Eredità contesa, la sentenza su Giangrande: “Testamento falso. Condannato a 4 anni”

Emesso oggi il verdetto nei riguardi del 70enne di Trepuzzi accusato di essersi attribuito illegittimamente due immobili e una masseria dello zio. Disposto anche il risarcimento del danno ai quattro fratelli

TREPUZZI - L’eredità aveva scatenato una vera e propria guerra familiare, una guerra che è terminata oggi in un’aula di tribunale con una condanna a quattro anni di reclusione per Enrico Giangrande, 70 anni, di Trepuzzi. Il testamento datato 1946 attraverso il quale uno zio avrebbe lasciato all’imputato due immobili e una masseria era falso. E’ questa la conclusione alla quale è giunto il giudice della seconda sezione penale Valeria Fedele che ha assolto il 70enne solo per il reato di turbativa violenta del possesso di cose immobili, riconoscendo la sua responsabilità per tutti gli altri reati mossi dall’inchiesta condotta dal pubblico ministero (oggi procuratore aggiunto) Elsa Valeria Mignone: falsità in testamento olografo, falsità ideologica e materiale, truffa e calunnia. Calunnia perché Giangrande avrebbe accusato i fratelli di aver fatto loro sostituire le serrature delle proprietà.

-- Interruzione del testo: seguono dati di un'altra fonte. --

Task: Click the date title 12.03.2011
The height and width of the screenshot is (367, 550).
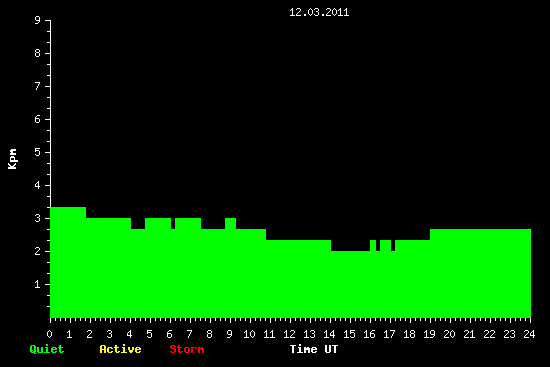Action: pos(319,12)
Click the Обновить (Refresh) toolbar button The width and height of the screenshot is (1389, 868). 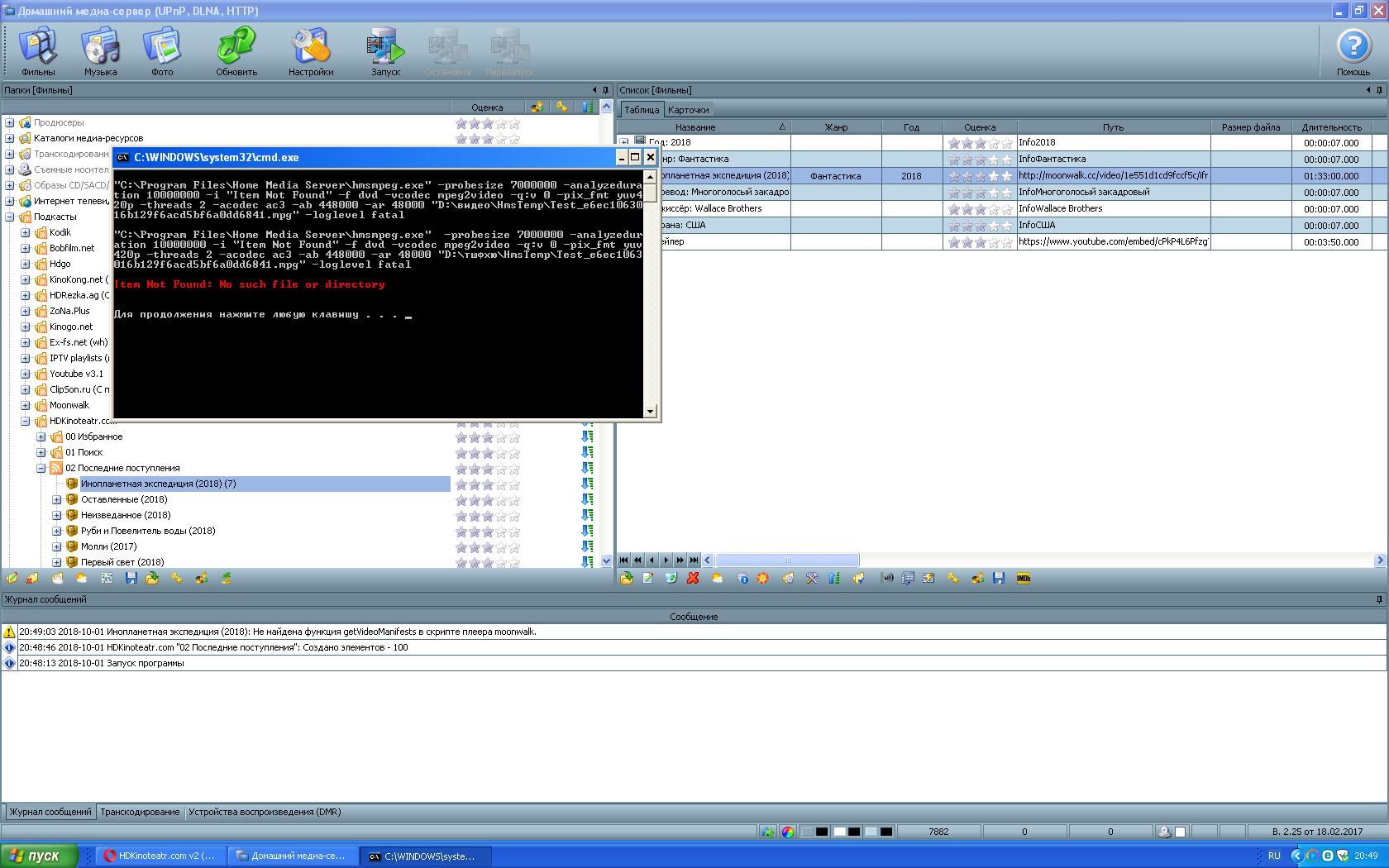(x=236, y=51)

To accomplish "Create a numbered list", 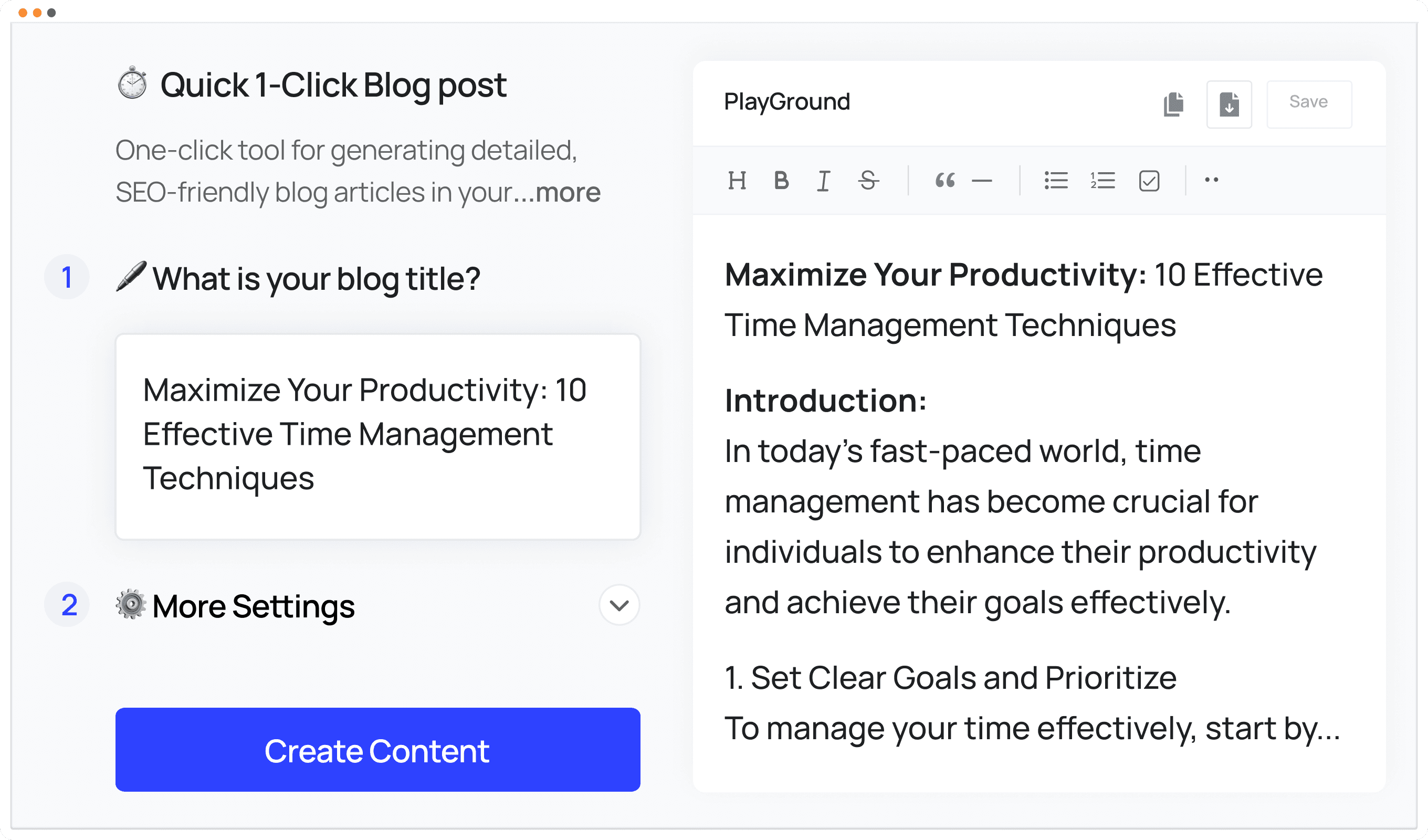I will tap(1102, 180).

La sentenza prevede anche il risarcimento del danno in separata sede ai quattro fratelli che si erano costituiti parte civile con gli avvocati Ester Nemola e Stefano De Francesco.

L’imputato è già pronto a fare ricorso in appello, non appena saranno depositate le motivazioni (entro novanta giorni) attraverso l’avvocato Silvio Verri, in considerazione di una consulenza grafologica svolta da un professionista di Roma che sostiene la genuinità del testamento “incriminato”.